Successful systems sparking revitalization

4/12/2014
BY DAVID PATCH
BLADE STAFF WRITER
  • Tempe-Arizona-Light-Rail

    Business Wire

  • When planners in Phoenix first proposed a countywide sales tax to pay for an expanded expressway system and enhanced public transit 29 years ago, officials were so cautious about voters’ preference for highways that they reserved two-thirds of the revenue for the road construction.

    But Maricopa County’s enhanced bus service and light rail have been so popular — and such a boon for development — that a new question soon may be put to voters seeking permission to flip that revenue split, a transit consultant who once headed the light-rail operation told a Toledo transportation conference Friday morning.

    And with both Millennials and senior citizens now favoring transit-friendly lifestyles, “ ‘density’ is no longer a necessary word, in my opinion, to achieve transit success,” Richard J. Simonetta, a senior manager at the Burns Group of Philadelphia, told more than 150 people at the Toledo Metropolitan Area Council of Governments’ Transportation Summit.

    Mr.
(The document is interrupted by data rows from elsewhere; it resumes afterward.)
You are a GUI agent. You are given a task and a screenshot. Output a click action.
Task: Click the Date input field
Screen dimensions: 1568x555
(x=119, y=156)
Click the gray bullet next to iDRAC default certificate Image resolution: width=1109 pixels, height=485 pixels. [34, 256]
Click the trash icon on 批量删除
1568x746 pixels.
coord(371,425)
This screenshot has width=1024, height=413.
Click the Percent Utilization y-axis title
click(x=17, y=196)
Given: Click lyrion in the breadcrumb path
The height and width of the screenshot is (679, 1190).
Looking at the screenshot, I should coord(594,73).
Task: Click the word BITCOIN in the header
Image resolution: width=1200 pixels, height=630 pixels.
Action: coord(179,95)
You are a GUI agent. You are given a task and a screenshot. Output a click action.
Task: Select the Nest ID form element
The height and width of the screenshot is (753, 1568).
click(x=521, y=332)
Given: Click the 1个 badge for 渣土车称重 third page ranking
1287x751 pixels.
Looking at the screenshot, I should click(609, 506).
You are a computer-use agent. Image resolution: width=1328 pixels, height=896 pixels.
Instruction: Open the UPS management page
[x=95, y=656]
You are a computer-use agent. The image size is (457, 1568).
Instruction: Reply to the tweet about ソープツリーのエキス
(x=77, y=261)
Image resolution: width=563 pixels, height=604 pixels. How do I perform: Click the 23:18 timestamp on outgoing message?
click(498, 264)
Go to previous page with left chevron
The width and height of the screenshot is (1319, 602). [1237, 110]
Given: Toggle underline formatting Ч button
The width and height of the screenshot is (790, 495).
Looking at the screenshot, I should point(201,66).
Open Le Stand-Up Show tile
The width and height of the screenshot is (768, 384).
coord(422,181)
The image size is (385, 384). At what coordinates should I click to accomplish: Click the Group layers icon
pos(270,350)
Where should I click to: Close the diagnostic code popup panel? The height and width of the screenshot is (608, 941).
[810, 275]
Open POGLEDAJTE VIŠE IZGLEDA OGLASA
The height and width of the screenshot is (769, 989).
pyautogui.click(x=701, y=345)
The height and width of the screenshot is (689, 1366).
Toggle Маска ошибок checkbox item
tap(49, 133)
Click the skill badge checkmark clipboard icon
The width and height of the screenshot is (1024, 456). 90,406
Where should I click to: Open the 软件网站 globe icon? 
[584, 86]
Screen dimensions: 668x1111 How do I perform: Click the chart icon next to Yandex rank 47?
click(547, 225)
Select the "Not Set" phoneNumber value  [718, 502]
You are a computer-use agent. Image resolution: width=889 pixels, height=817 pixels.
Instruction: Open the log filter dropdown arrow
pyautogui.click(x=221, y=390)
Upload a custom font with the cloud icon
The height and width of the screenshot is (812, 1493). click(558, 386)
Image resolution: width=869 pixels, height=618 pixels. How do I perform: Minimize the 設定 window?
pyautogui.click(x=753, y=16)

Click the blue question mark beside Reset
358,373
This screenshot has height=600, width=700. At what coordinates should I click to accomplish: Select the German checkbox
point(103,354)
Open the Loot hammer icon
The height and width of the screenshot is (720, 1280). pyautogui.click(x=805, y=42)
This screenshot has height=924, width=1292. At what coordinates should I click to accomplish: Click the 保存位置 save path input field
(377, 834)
Simonetta’s presentation wrapped up a six-hour program at the Pinnacle in Maumee that focused on transportation’s potential role in guiding regional revitalization.

    Mr. Simonetta, whose career includes stints as head of the Columbus and Ann Arbor transit systems, cited Ann Arbor and Grand Rapids, Mich., along with Phoenix as examples of public transit success.

    He outlined how Ann Arbor has developed multiple brands for late-night service, express buses to Detroit Metropolitan-Wayne County Airport, and other specialty rides, while Grand Rapids is about to roll out “bus rapid transit” on a key route and is considering a modern streetcar line for the future.

    Both economics and changing priorities are pushing Baby Boomers and Millennials back into cities from sprawling suburbs, Mr. Simonetta said.

    The former, he said, because they no longer have use for “two or three automobiles … or a back yard with a pool” while today’s young adults are more likely to meet friends on the Internet than to strut in cars on “cruising” streets.

    Phoenix’s light-rail ridership rose in five years to the level forecast for 20 years out, he said, and mixed-use neighborhoods of three-story and four-story buildings with ground level businesses and upper floor apartments and condominiums developed quickly as soon as rails were laid.

    In Grand Rapids, public transit has helped the downtown become “a very dynamic place … a haven for Millennials,” Mr. Simonetta said.

    Voters there approved new transit taxes in 2000, 2003, and 2007, before turning one down in 2009 and then narrowly passing a renewal and expansion of the existing levies in 2011, he said.

    Public transportation presents an opportunity “to create rebirth in the urban core,” the consultant said. “You’ll be successful if you can reinvigorate and reinvent your downtown area.”

    In recent years, the Toledo Area Regional Transit Authority has proposed both a switch from its current property-tax subsidies to a half-cent sales tax and development of a downtown bus terminal at Jackson and Superior streets to replace the existing bus loop.

    But merchants in some suburban communities — notably Maumee, whose City Council rejected a procedural step necessary for the tax change — said a higher sales tax would cost them customers, while the Valentine Theatre and neighboring downtown businesses protested the potential loss of a surface parking lot where the bus terminal would go.

    Mr. Simonetta supported the idea of a sales tax for transit systems, remarking that it spreads the tax burden among a broader population than just landowners, but noted that the Michigan transit systems don’t have that option.

    TARTA is the last major Ohio transit system to collect a property tax — actually a combination of two levies — instead of a sales tax.

    Earlier in the conference, attendees participated in a live survey — using electronic answer clickers — about what TMACOG should prioritize in its ongoing development of a new 30-year transportation plan for Lucas and Wood counties and Monroe County’s Erie, Bedford, and Whiteford townships.

    While expanding public transit got a middling response from the gathering of transportation-agency officials, elected leaders, construction-industry representatives, and others, highway-related areas got much more favorable responses.

    Those included relieving traffic congestion, roadway safety improvements, and repairing infrastructure — perhaps not surprising, survey moderator James Bagdonas said, in light of potholes and water-main breaks that have plagued the Toledo area during and after a severe winter.

    Of six issues they were offered from which to choose a “top concern” for the region, 68 percent of conference-goers selected “aging infrastructure,” while 13 percent said development of more public transit options was most critical.